In this task, we ask you to do do basic model building. We took the dataset from a competition on [Kaggle](https://www.kaggle.com/austinreese/craigslist-carstrucks-data). Using the data provided, create a model of `price` based on the other column values.

## Column Descriptions

column | description
------ | --------
`id` | entry ID
`region` | craigslist region
`price` | price of car
`year` | entry year
`manufacturer` | manufacturer of vehicle
`model` | model of vehicle
`condition` | condition of vehicle
`cylinder` | snumber of cylinders
`fuel` | fuel type
`odometer` | miles traveled by vehicle
`title_status` | title status of vehicle
`transmission` | transmission of vehicle
`vin` | vehicle identification number
`drive` | type of drive
`sizes` | ize of vehicle
`type` | generic type of vehicle
`paint_color` | color of vehicle
`description` | listed description of vehicle
`state` | state of listing
`lat` | latitude  of listing
`long` | longitude of listing


## Relevant Midas Techniques

* **Splitting your data into train and test**: you can do `test_df, train_df = cars_df.split(100)`.
* **Sampling for faster interactions**: The original data may be too large to be analyzed interactive---you may see a large delay. However, you can sample a subset of data to do interactive analysis first---`sample_train_df = train_df.sample(k=500)`, and then verify your results on the full dataset with static visualizations. You can record the query used by copy-ing out from the cell dropdown (📋), or directly snapping the visualization (📷), which will contain the code to derive the data in the comment.
* **Data cleaning and feature enginerring** by modifying or adding new processed columns---for instance the `condition` columns.</font>
* **Logging your insights**: often the EDA results will inform your model building. Please log your insights both for that, and for sharing with others.

In [3]:
from midas import Midas
m = Midas()
 
cars_df = m.from_file("./data/vehicles_5k.csv")
cars_df.head(3)

id,region,price,year,manufacturer,model,condition,cylinders,fuel,odometer,title_status,transmission,vin,drive,size,type,paint_color,description,state,lat,long,price_bin
7033757953,texoma,875,2002,ford,f-150,salvage,,gas,165000.0,clean,automatic,,,,,black,2002 Ford F-150. Side of the vehicle is damaged NO FRAME ...,ok,33.5429,-95.7416,0
7049364557,ft myers / SW florida,11999,2000,ford,f250,,,diesel,,clean,automatic,,,,,,Clean Title 37s Cold AC Runs Great 196k 7.3 Diesel Best ...,fl,26.6204,-81.8725,10000
7046136964,syracuse,19999,2015,infiniti,qx60,excellent,6 cylinders,gas,50838.0,clean,automatic,5N1AL0MMXFC503546,4wd,,SUV,white,- 2015 Infiniti QX60 3.5-L V-6 DOHC 24V - Only 50838k on ...,ny,43.0847,-76.2405,18000


## Task One: Exploratory Data Analysis (10 minutes)

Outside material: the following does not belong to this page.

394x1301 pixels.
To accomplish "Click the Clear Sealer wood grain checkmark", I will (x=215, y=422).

Please get a basic sense of the data and write down any relevant insights. <font color="gray">E.g., only X percent of the applicants are women, or most of the purpose of the loan is for Y.</font>

Please treat this document as a resource to be shared with your (imaginary) team.  You can use either comments or mardown cells to report your insights.

## Task Two: Build a Basic Model (30 minutes)

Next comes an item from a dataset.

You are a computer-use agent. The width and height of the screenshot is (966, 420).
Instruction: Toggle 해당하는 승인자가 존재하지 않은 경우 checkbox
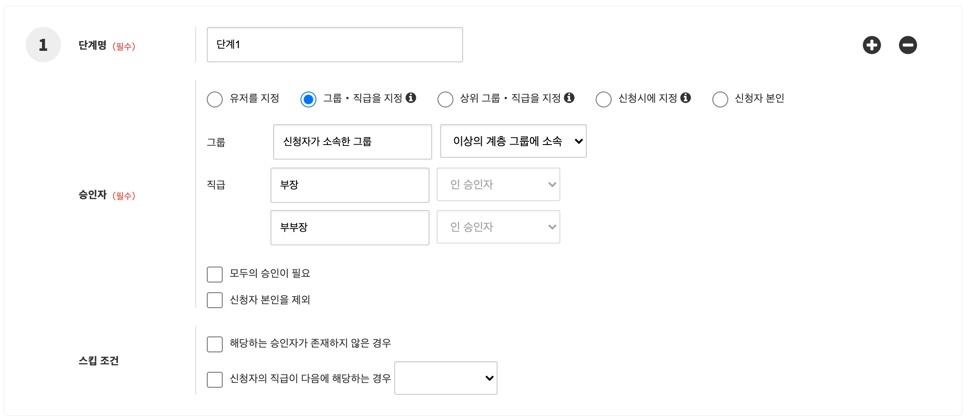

Please try to model the `price` of the car. We ask you to try to come up with an explanable model based on the exploration you just performed. Please try to limit your features in your final model. If you might have any intuitions about why a model is not working, please also record that.

* Feel free to use `sklearn` or whatever library that you are comfortable with E.g., `from sklearn.linear_model import LinearRegression, LogisticRegression`
* Feel free to use Pandas dataframe to pass into the libary, simply do `train_df.to_df()`, but we ask you to do the manipulation in our dataframe language
* You might need to do some feature engineering---e.g., turing categorical variables into numeric values, or to one-hot-encodings etc.

Here is some sample stub code to get you started
```
from sklearn.linear_model import LinearRegression
reg = LinearRegression()
y = cleaned.select(['price'])
X = cleaned.select(['odometer', 'year'])
reg.fit(X.to_df(), y.to_df())
```